Как бы то ни было, смертный приговор был неизбежен. Оба приора, а также Фишер и Мор были казнены на Тауэрском холме, а их головы, надетые на шесты, были в назидание выставлены на Лондонском мосту. Чтобы заглушить последние молитвы монахов, которым пришлось испытать все ужасы казни через повешение, потрошение и четвертование, палач заткнул им рты отрубленными гениталиями. Томас и Джордж Болейн были среди придворных, которые пошли посмотреть на казнь6.

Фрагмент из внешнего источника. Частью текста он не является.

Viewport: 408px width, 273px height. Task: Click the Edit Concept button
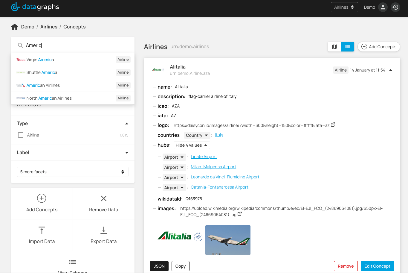point(377,266)
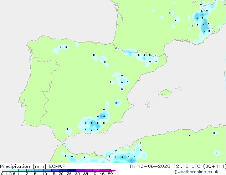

26 июля на заседании папской консистории Павел III издал декрет, согласно которому Генрих объявлялся еретиком и раскольником и лишался своего королевства7. Всем христианским правителям было приказано отвернуться от него, однако казалось, это ничуть не трогало Генриха и Анну, которые проводили дни, развлекаясь охотой. Пока Карл руководил военной кампанией в Италии, все силы христианского мира были сосредоточены именно там, и у Рима не было шансов привести декрет в действие. На протяжении всего июля, августа и сентября Генрих и Анна счастливо проводили время вдвоем, наслаждаясь обществом друг друга и устраивая праздники, приемы и визиты, которыми они оказывали особую честь тем, кто проголосовал в парламенте за Акт о супрематии и Акт о государственной измене8. Однажды, когда по дороге в Бристоль новый шут короля Уилл Сомер (или Соммерс), еще незнакомый с крутым нравом своего правителя, позволил себе «непристойные шутки» в адрес Анны и ее дочери, Генрих набросился на него с кулаками. Шут едва спасся бегством и укрылся в доме Николаса Кэрью в Беддингтоне, где оставался до тех пор, пока Генрих не успокоился9.